Adobe Releases Its Own HTML5 Video Player

Adobe has released an embeddable video player that plays HTML5 native video in browsers that support it, and falls back to Flash in browsers that don’t. It’s cross-browser and cross-platform, so it works on iPhones, iPads and other devices that don’t support Flash. Using Adobe’s new player, these devices can show videos in web pages […]

Adobe has released an embeddable video player that plays HTML5 native video in browsers that support it, and falls back to Flash in browsers that don't.

It's cross-browser and cross-platform, so it works on iPhones, iPads and other devices that don't support Flash. Using Adobe's new player, these devices can show videos in web pages without the Flash plug-in.

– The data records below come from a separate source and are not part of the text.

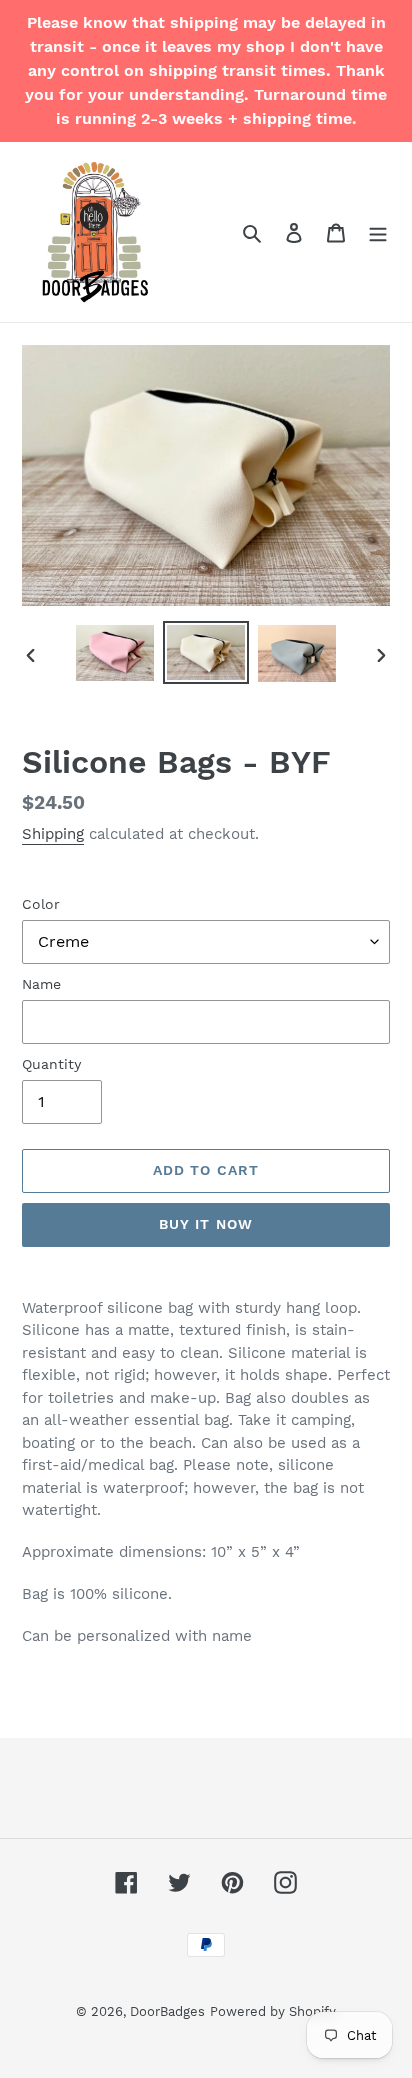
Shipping (53, 834)
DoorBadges (167, 2011)
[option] (115, 653)
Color (41, 904)
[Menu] (378, 232)
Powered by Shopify (273, 2011)
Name (41, 984)
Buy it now (206, 1224)
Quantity (51, 1064)
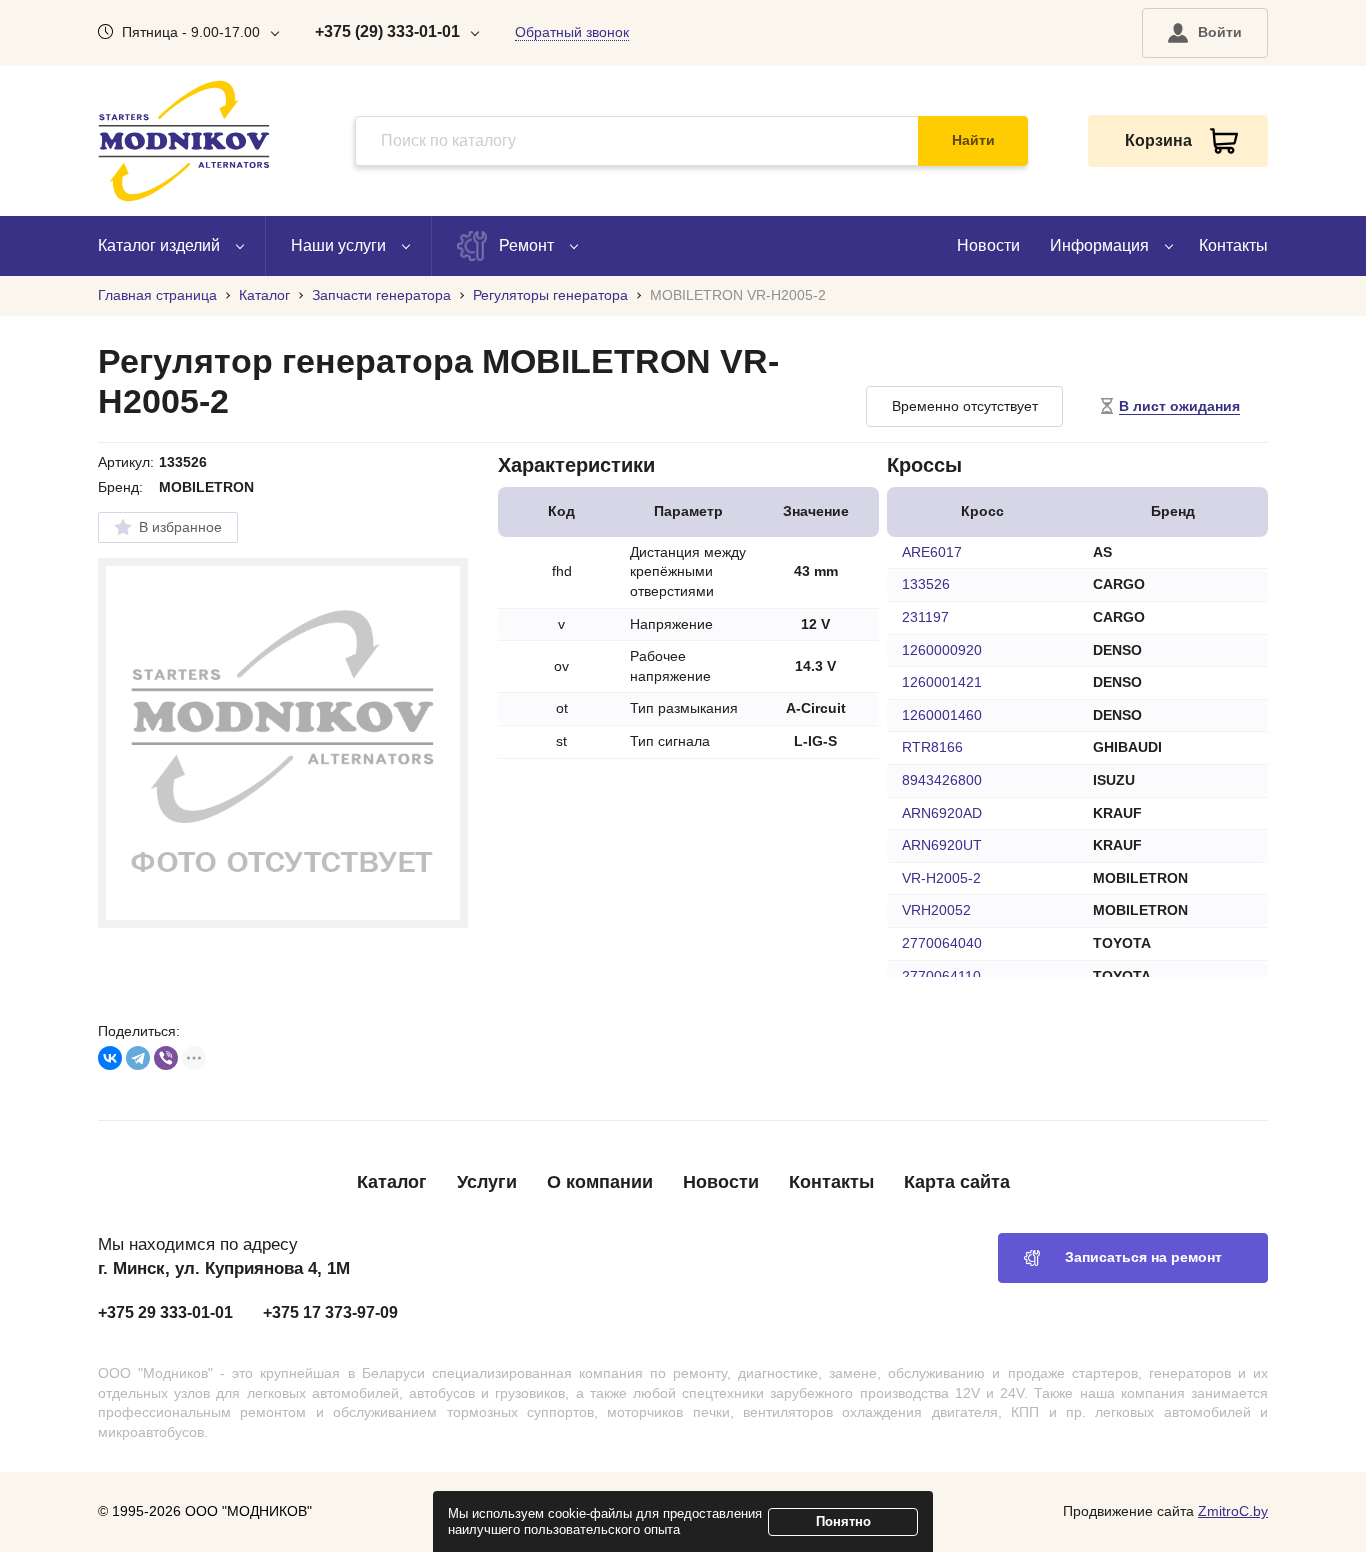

There are already several players out there that use the HTML5-with-Flash-fallback method, such as Vimeo's new player and the slick one from Brightcove that can handle video ads. All these players, like Adobe's, are based on open web technologies and can be customized with CSS and JavaScript. But this newest one, because it's from Adobe, is sure to be a bigger deal.

The company has come under fire in the past year over concerns about the stability and performance issues related to its Flash Player browser plug-in, and Flash technology itself. Apple's iPad ships without support for Flash, and Apple initially wouldn't allow apps created in Flash to be sold in its app store.

Apple rescinded the ban after a few months, but the damage was already done -- Google began pushing HTML5 video over Flash by releasing WebM, a new open video format, and developers got busy looking at HTML5 as a replacement for Flash, at least when it came to embedding videos.

With its new player, Adobe is responding to their developers' wishes for solutions that play well on the open web. It comes on the heels of last week's release from Adobe, which lets artists using Illustrator export their drawings as HTML5 Canvas, and its earlier pack of HTML5 tools for Dreamweaver.

HTML5 video adoption among browsers has gone tremendously so far -- Chrome, Firefox, Safari and Opera all support native video, and baked-in support is coming to Internet Explorer 9 next year. But it's still a bit of a mess, with different browsers supporting different formats. So developers posting HTML5 video still need to encode their files in at least two of the three major formats -- the widely-used H.264, the newer WebM or the older Ogg Theora -- to guarantee all HTML5 capable browsers will be able to see their videos.

With the proper file formats in place, Adobe's new player will play native web video in all the newest browsers, and will switch to Flash playback mode for all your poor visitors stuck with IE6 or something equally Stone-Aged.

The new HTML5 video player is incorporated into the workflow of Dreamweaver Creative Suite 5, so if you're already using Adobe's tools to build your site, you can drop in a player using Dreamweaver's Customize Widget function.

If you're not a Dreamweaver person, you can still generate all the code you need using Adobe's free Widget Browser app. One caveat -- the Widget Browser is an AIR app, so you'll need to have Adobe's Flash-based runtime to use it, though AIR apps will install AIR for you if you're lacking.

To develop its video-player widget, Adobe used open source code from Kaltura, repurposing a popular library that's found at the heart of several HTML5 video players.